- WHAT YOU HAVE TO DO: Rewrite all of the material with every "screenshot" changed to "screen capture" and nothing else altered. Leave the pictures out of your answer.

___ RECORD EXTRACTS ___

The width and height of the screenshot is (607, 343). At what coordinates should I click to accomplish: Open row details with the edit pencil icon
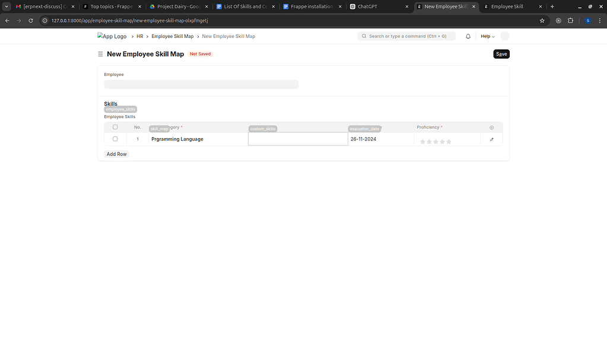pos(491,139)
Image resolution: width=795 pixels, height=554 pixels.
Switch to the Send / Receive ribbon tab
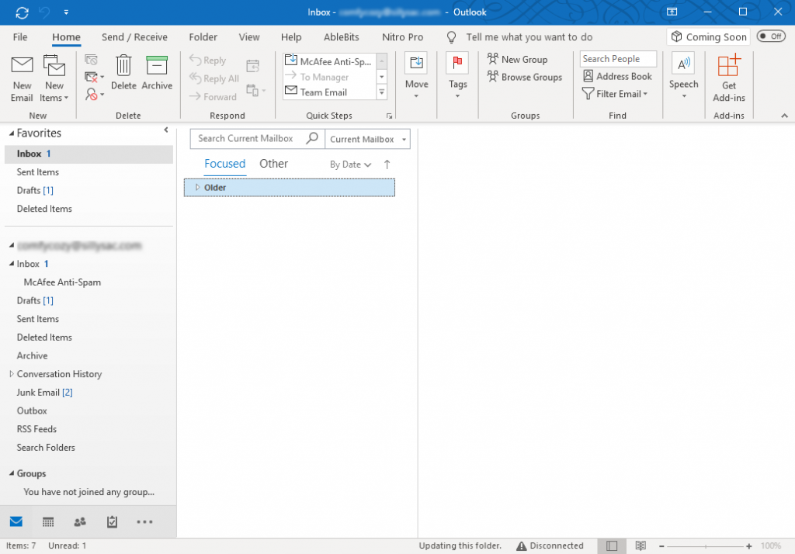[134, 36]
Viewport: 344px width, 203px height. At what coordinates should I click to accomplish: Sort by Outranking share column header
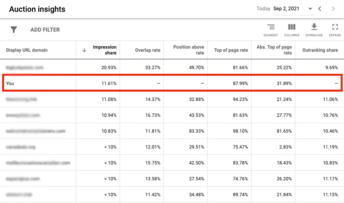click(x=320, y=50)
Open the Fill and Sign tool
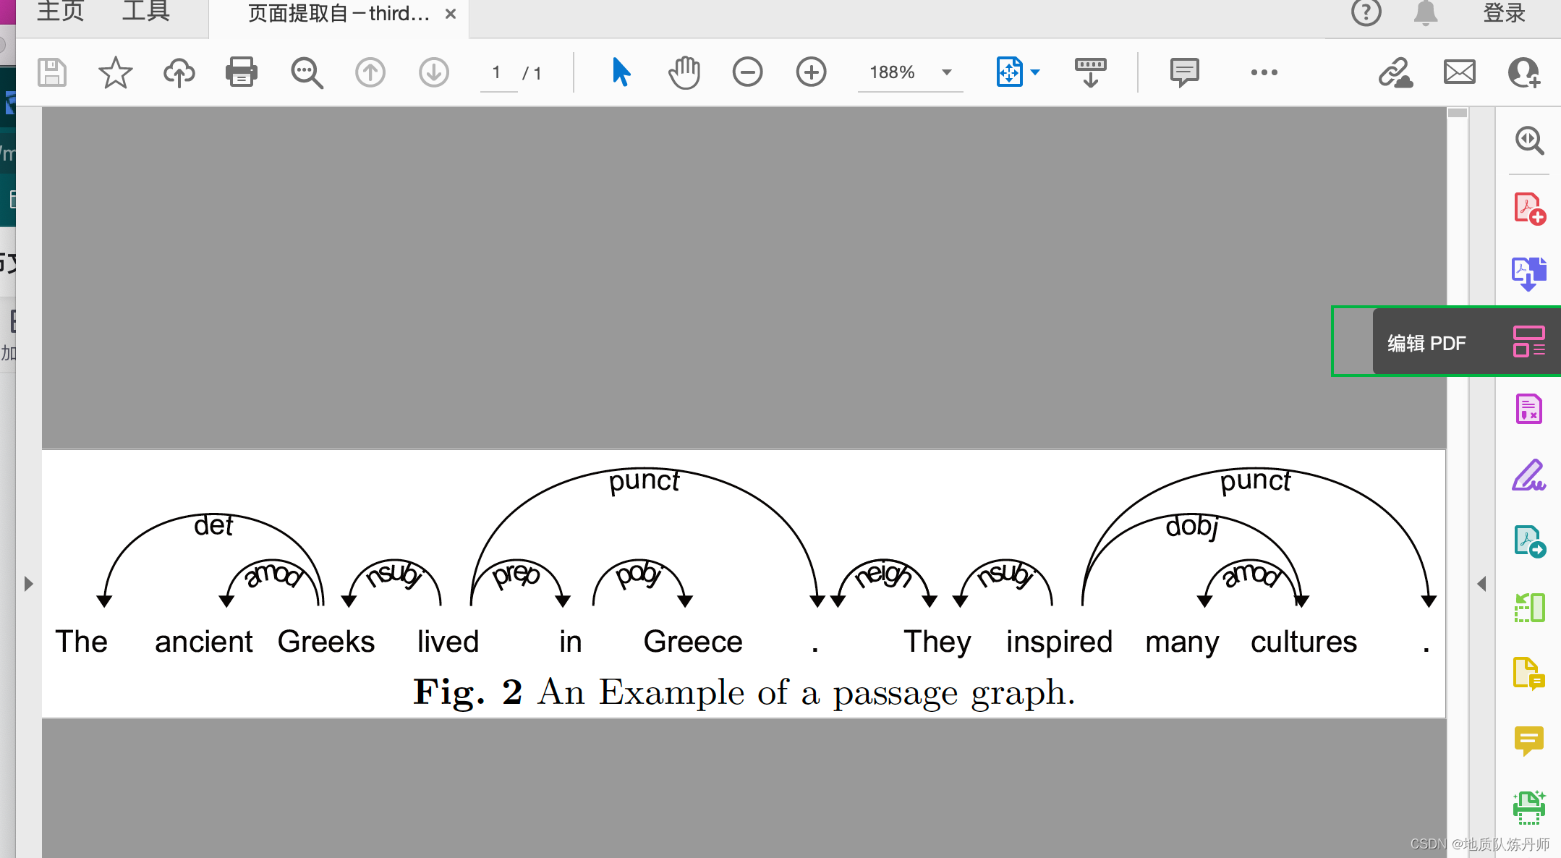Screen dimensions: 1561x858 [1528, 475]
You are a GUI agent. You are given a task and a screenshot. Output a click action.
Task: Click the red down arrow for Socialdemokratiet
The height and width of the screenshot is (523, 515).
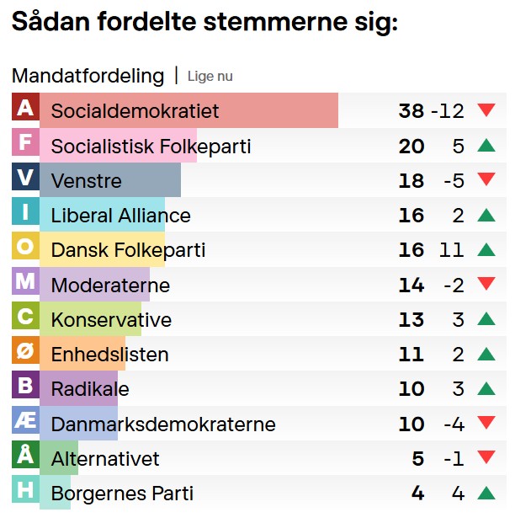[x=486, y=110]
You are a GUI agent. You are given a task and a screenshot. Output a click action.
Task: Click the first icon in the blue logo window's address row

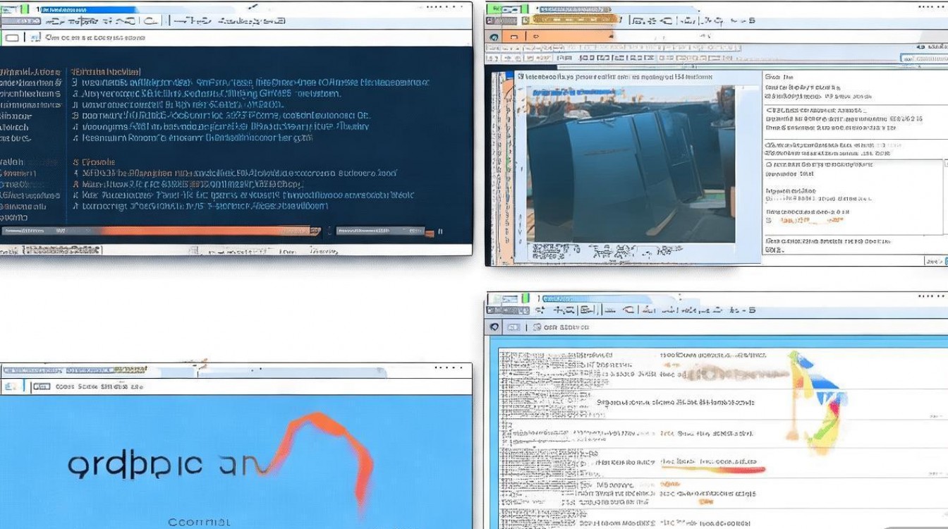12,387
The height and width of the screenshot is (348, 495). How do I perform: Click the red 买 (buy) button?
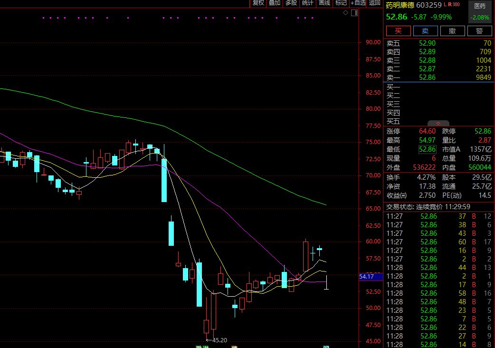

___

- EXERCISE RESPONSE:
The width and height of the screen capture is (607, 343). At what coordinates should I click to accomplish: Open row details with the edit pencil icon
pos(491,139)
Image resolution: width=795 pixels, height=554 pixels.
Switch to the Send / Receive ribbon tab
[134, 36]
Viewport: 344px width, 203px height. At what coordinates should I click to accomplish: Sort by Outranking share column header
click(x=320, y=50)
Open the Fill and Sign tool
Screen dimensions: 1561x858 [1528, 475]
You are a GUI agent. You are given a task and a screen capture. Output a click action.
Task: Click the red down arrow for Socialdemokratiet
The height and width of the screen capture is (523, 515).
[x=486, y=110]
You are a GUI agent. You are given a task and a screen capture. Output a click action.
Task: Click the first icon in the blue logo window's address row

12,387
The height and width of the screen capture is (348, 495). How do I perform: Click the red 买 (buy) button?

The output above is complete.